Are Google SERPs moving to Ajax, will it affect analytics? - answered by Matt Cutts

Matt's answer:

Here’s a question from over the Atlantic, Owen in London asks: Can you confirm if the Google SERPs (search engine result pages) are moving to AJAX (asynchronous JavaScript), if so, how do you think it will affect analytics which rely on the keyword information being in the URL? So, Google did roll out a change a few weeks ago which – for a very small percentage of users very small, like under 1% right now – doing almost what you might call JavaScript enhanced search results. So, you show up on Google’s page and as you’re typing you can do neat things with JavaScript. So, you can try make things faster, you can try to make things smoother for users. There’s a lot of really smart stuff that you can do. The team didn’t really think about referrers and how that might break analytics packages and stuff downstream. So, you know, it’s a very small percentage of people that this has been sort of trialed on, and people are thinking about, are there ways to have referrers? Anything that you can do is very useful if you can have referrers, so, if ten years from now referrers are now where the conventional browser stands, then browsers can maybe return everything after the pound sign.

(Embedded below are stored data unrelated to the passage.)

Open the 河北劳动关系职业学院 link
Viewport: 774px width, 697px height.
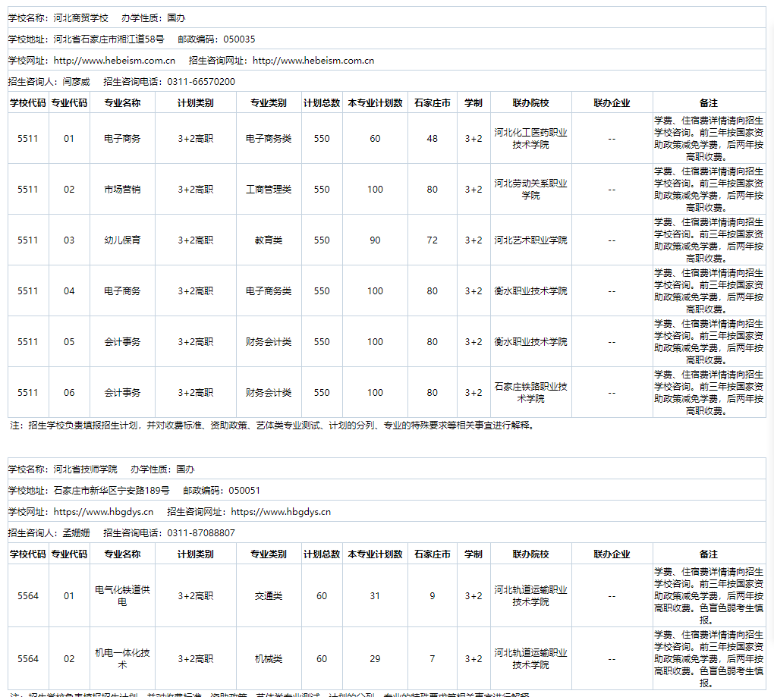[531, 190]
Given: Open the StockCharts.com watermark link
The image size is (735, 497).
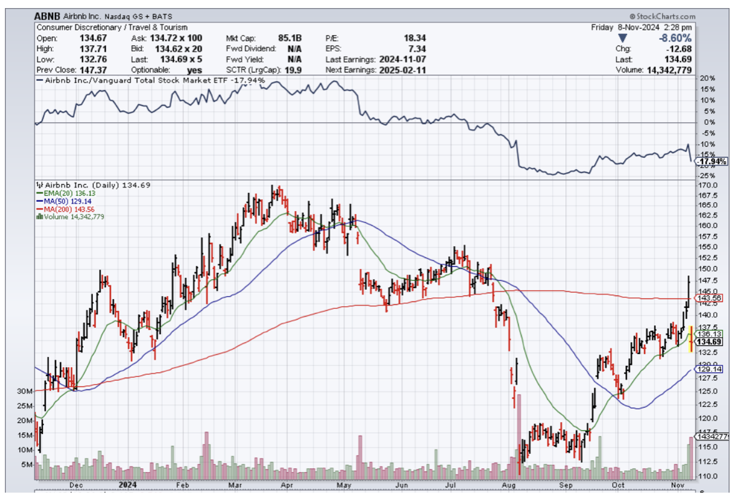Looking at the screenshot, I should [666, 17].
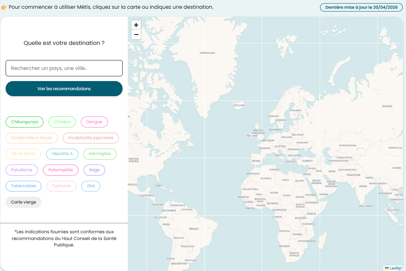Zoom in on the map

click(x=136, y=25)
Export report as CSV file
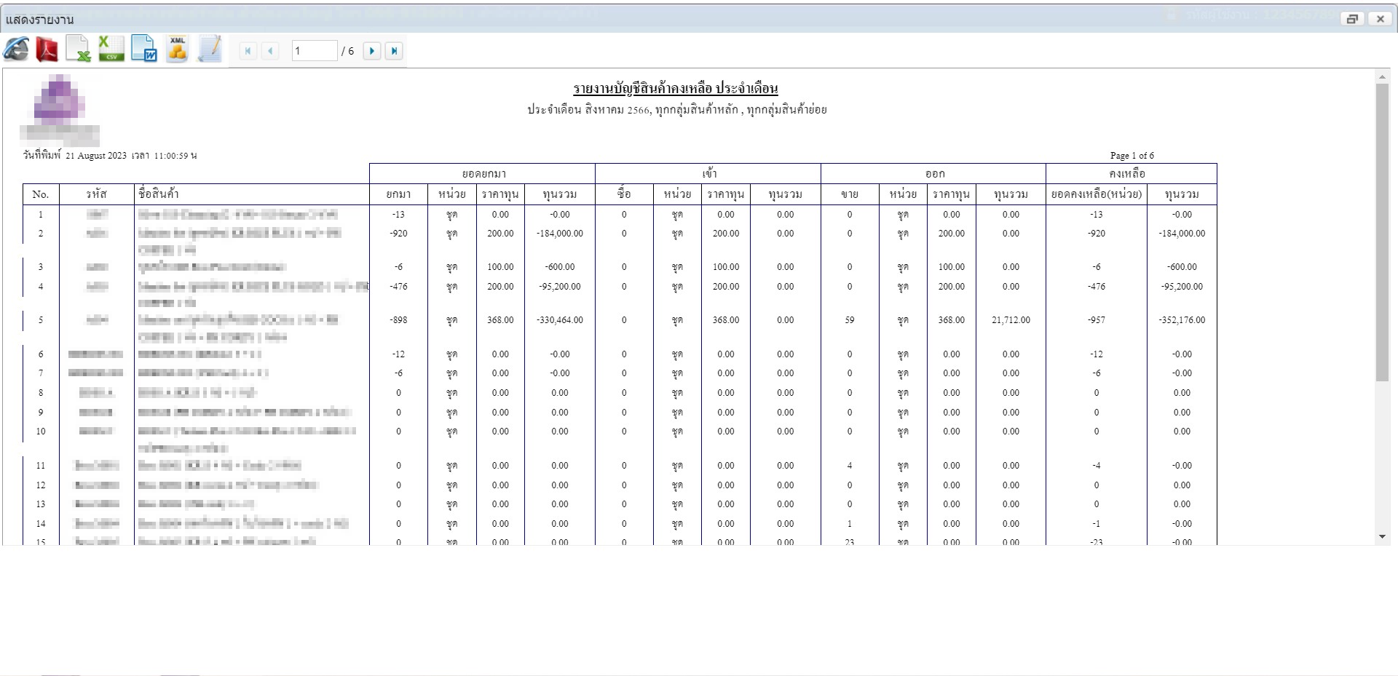The image size is (1398, 676). coord(111,49)
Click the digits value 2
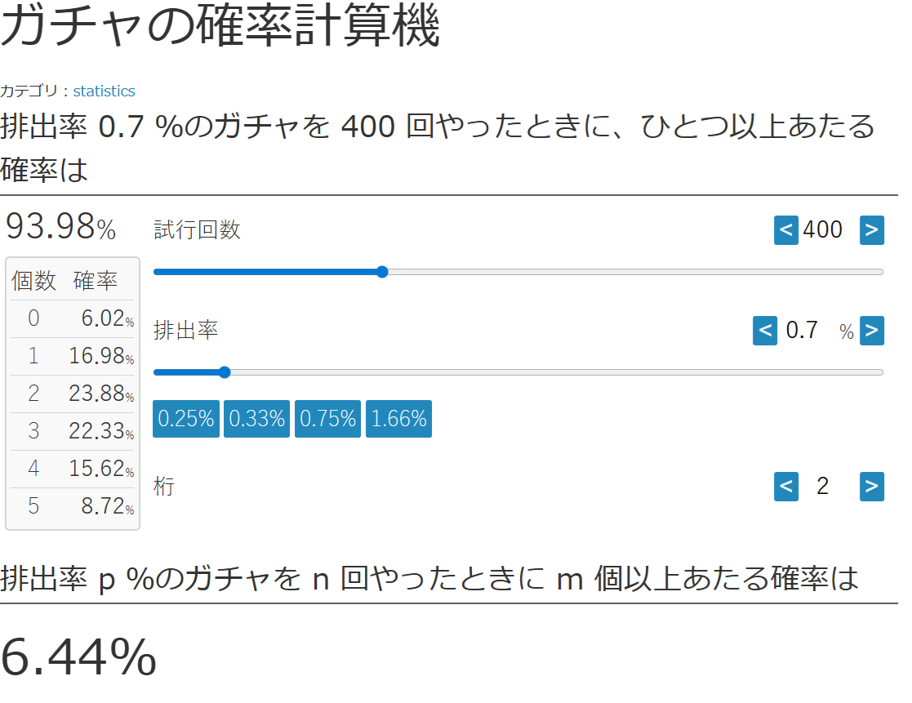Viewport: 912px width, 703px height. 822,487
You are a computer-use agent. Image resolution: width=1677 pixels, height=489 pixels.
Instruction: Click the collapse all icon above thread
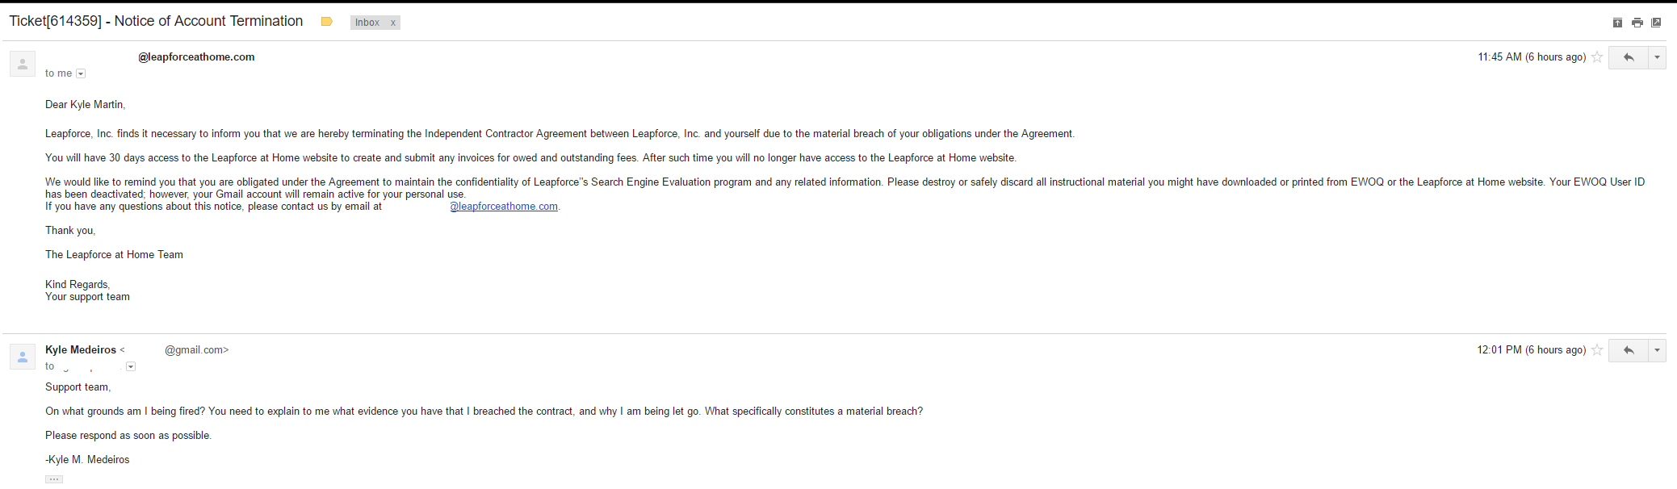[1617, 23]
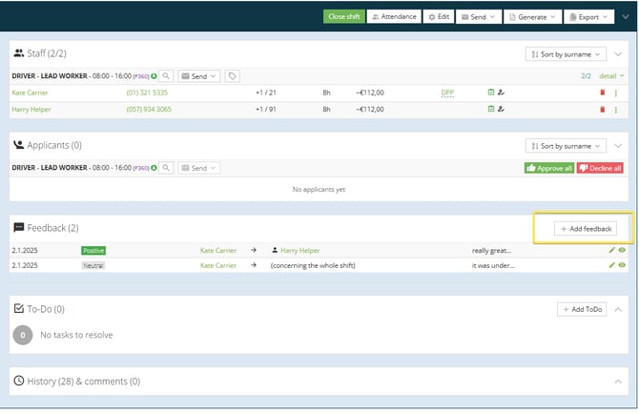Image resolution: width=639 pixels, height=414 pixels.
Task: Click the Decline all button
Action: click(x=600, y=168)
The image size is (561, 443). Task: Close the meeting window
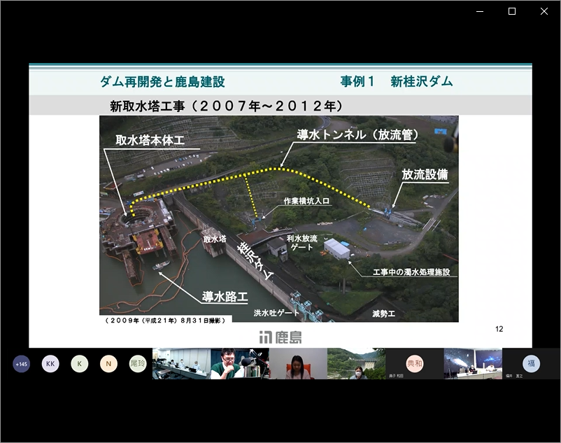click(x=544, y=11)
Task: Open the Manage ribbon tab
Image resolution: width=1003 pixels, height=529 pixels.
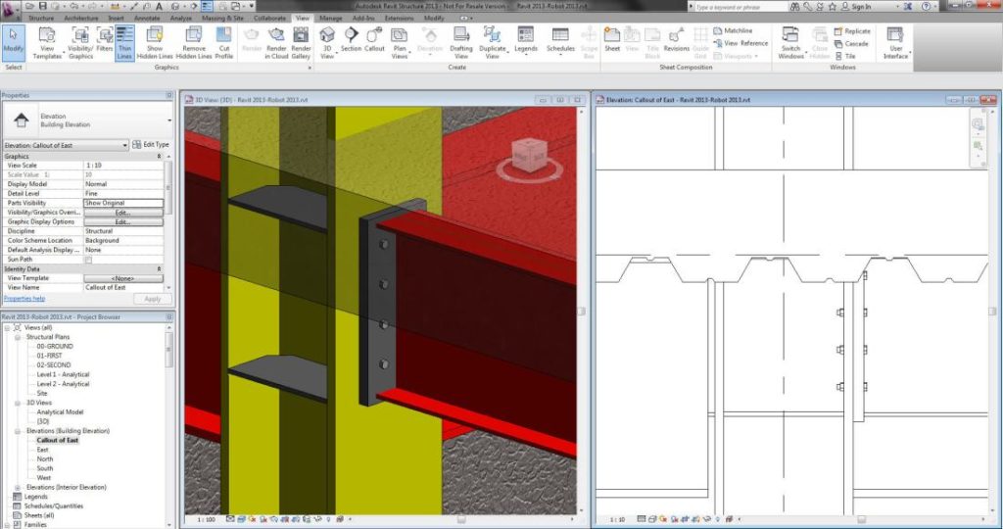Action: (331, 18)
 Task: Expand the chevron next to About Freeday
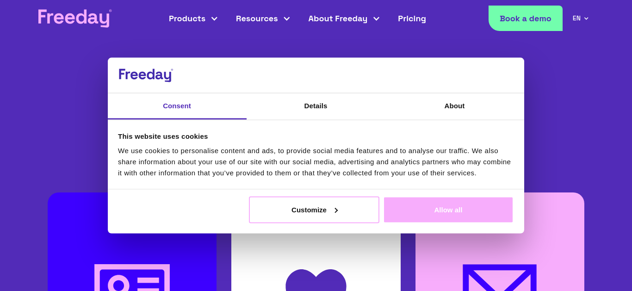pos(376,19)
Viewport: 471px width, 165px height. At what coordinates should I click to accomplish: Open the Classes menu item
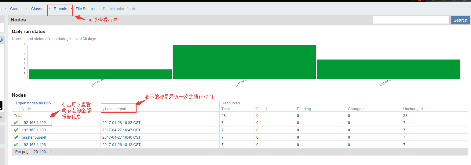click(x=38, y=9)
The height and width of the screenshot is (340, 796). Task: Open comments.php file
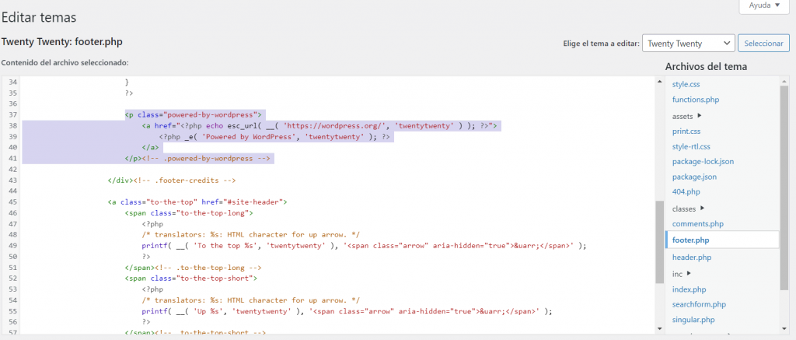697,224
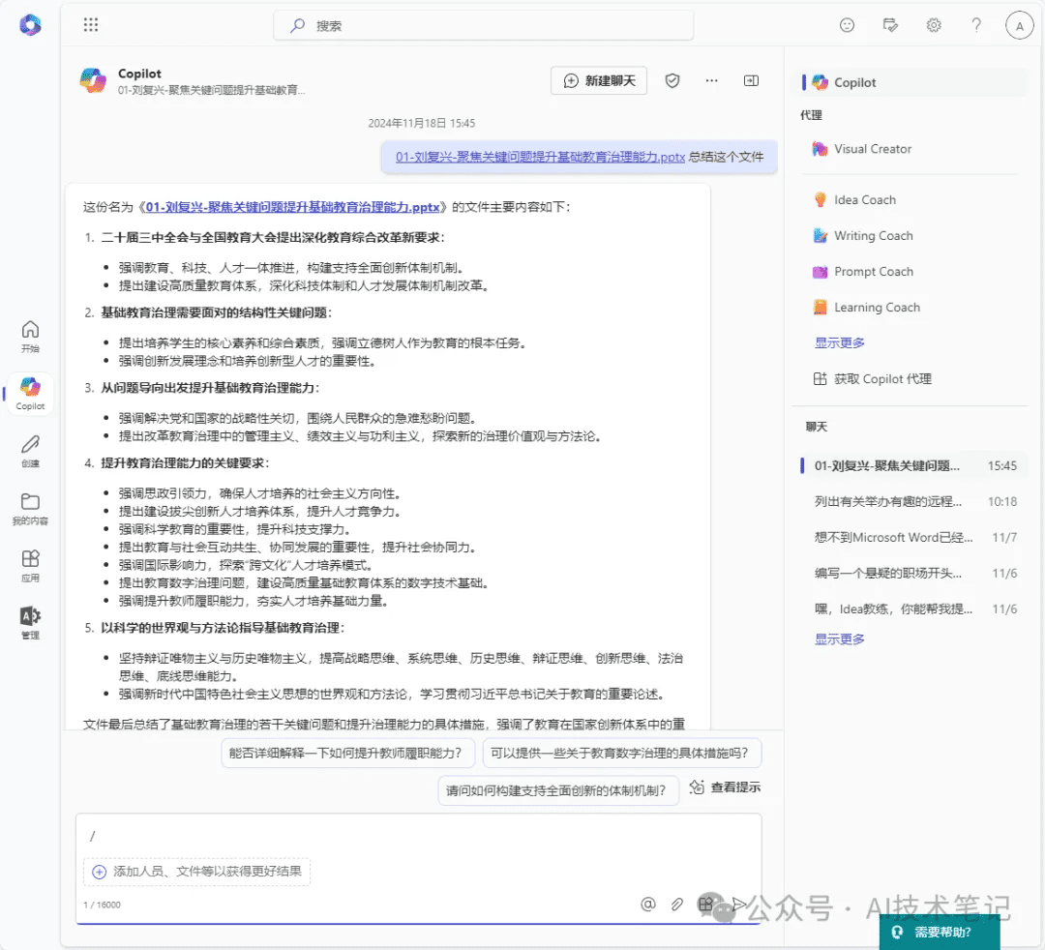Open the 创建 sidebar tab

(x=30, y=451)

For example, that would, even though after the hash mark or after the pound sign isn’t officially part of the URL or URI, if browsers were to pass that along, then that would help all sorts of referrers and analytic packages. So, the way that I think about it right now is, we have to try experiments with how to make the search results better and faster and cleaner. And it’s not the intent to break referrers, but we have to keep trying out new things. And we do want to have the ability where analytics packages can still continue to work.